Material provided -
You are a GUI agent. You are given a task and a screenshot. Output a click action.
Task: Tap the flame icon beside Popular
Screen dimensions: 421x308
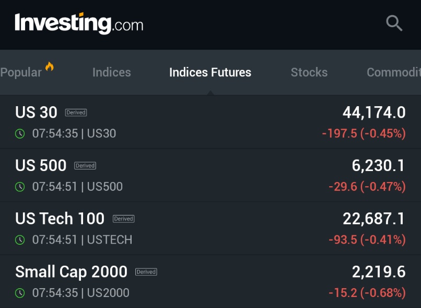point(50,66)
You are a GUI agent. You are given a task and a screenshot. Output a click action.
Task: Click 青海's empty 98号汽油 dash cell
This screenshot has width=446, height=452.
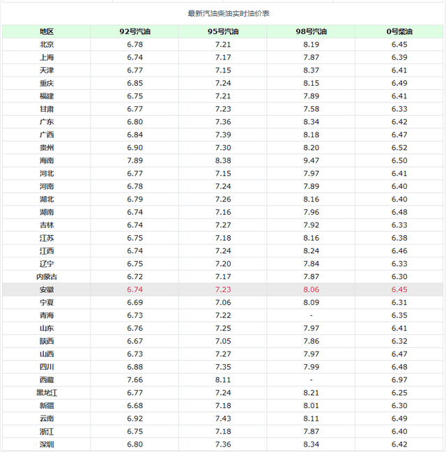click(x=311, y=315)
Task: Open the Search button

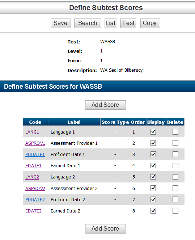Action: [x=88, y=23]
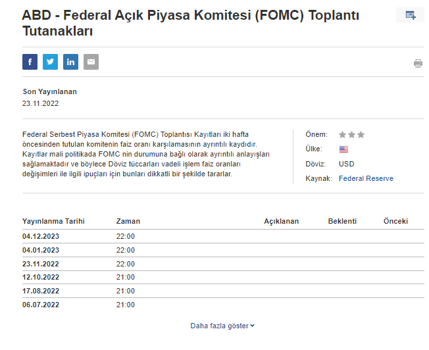Expand more rows with Daha fazla göster
Screen dimensions: 429x350
coord(222,326)
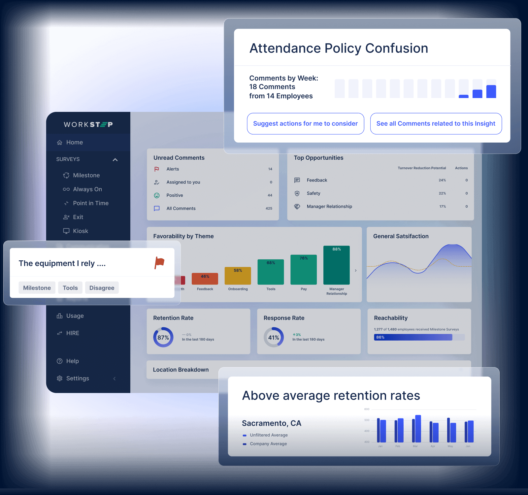Click the Usage chart icon
528x495 pixels.
(x=60, y=316)
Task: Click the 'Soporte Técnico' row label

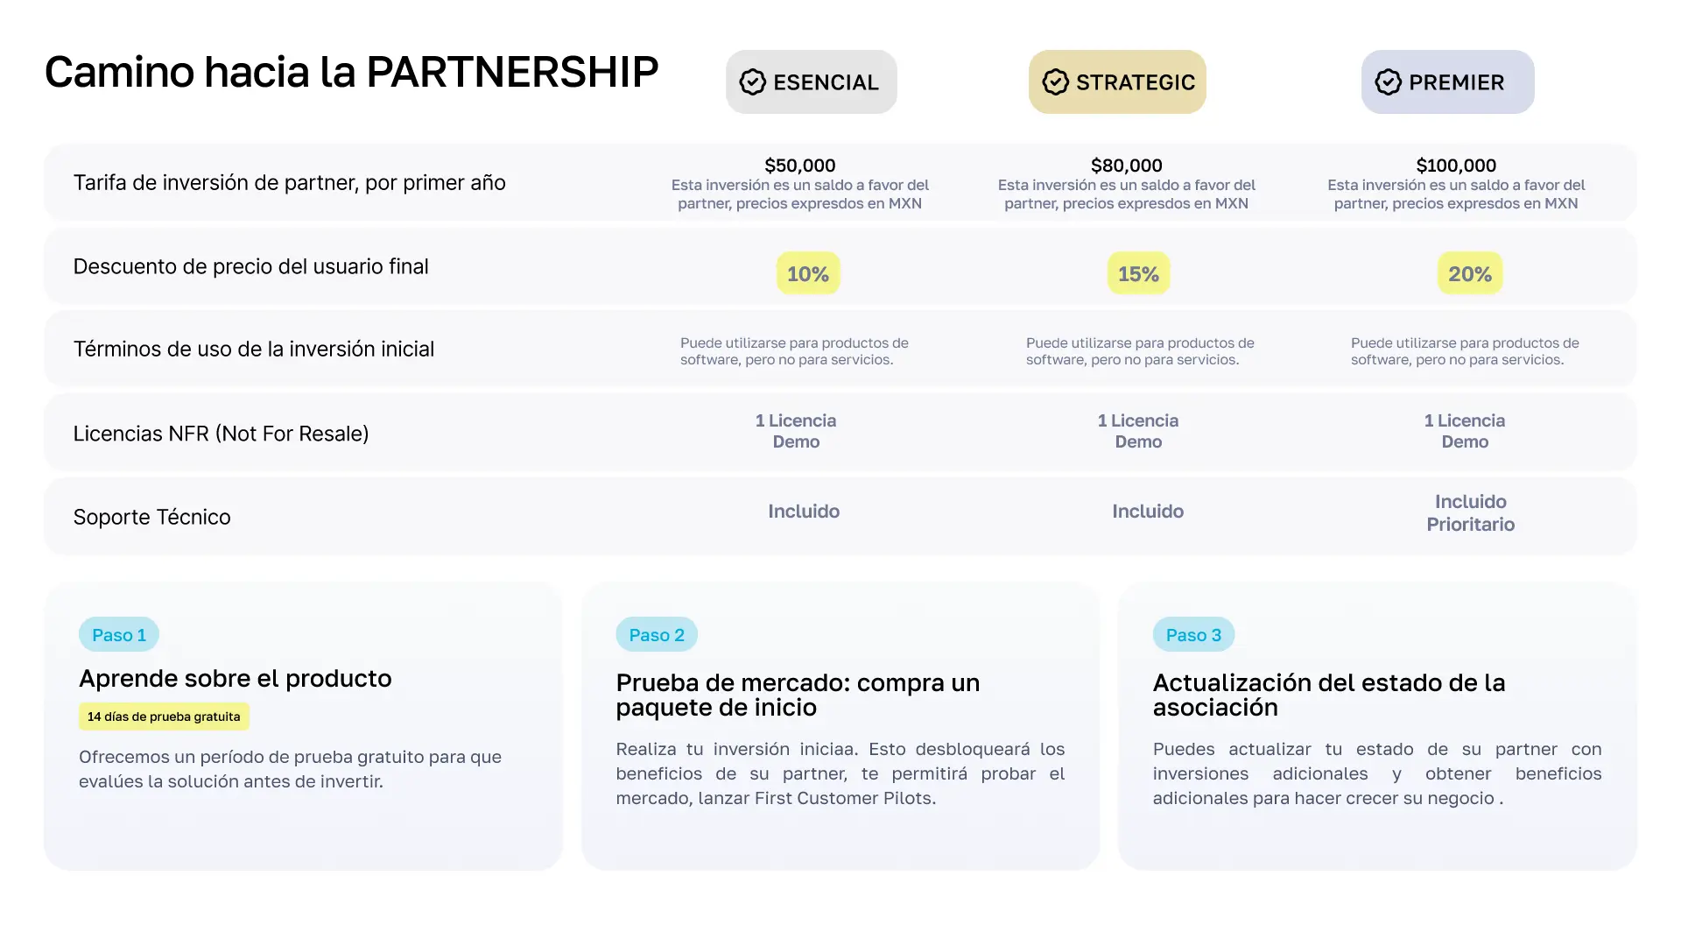Action: [151, 517]
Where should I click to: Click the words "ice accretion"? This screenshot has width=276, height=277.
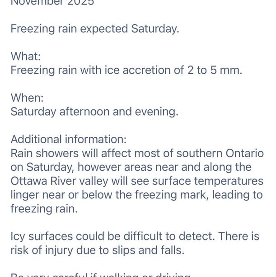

Exercise objective -
Set out the lines above as a numbered list, skipping any blank lines and leaving the pictures out.

Output of the exercise -
1. You are a GUI agent. You are given a task and a screenshot. Output a click action.
2. Task: Tap the flame icon beside Popular
3. Screen dimensions: 421x308
4. point(50,66)
5. You are a GUI agent. You are given a task and a screenshot. Output a click action.
6. Task: Click 青海's empty 98号汽油 dash cell
7. This screenshot has width=446, height=452.
8. click(x=311, y=315)
9. Task: Open the Search button
10. Action: [x=88, y=23]
11. Expand more rows with Daha fazla göster
12. Screen dimensions: 429x350
13. coord(222,326)
14. Click the Usage chart icon
15. 528x495 pixels.
16. (x=60, y=316)
17. Task: Click the 'Soporte Técnico' row label
18. Action: [151, 517]
19. Where should I click to: Click the words "ice accretion"? This screenshot has width=276, height=277.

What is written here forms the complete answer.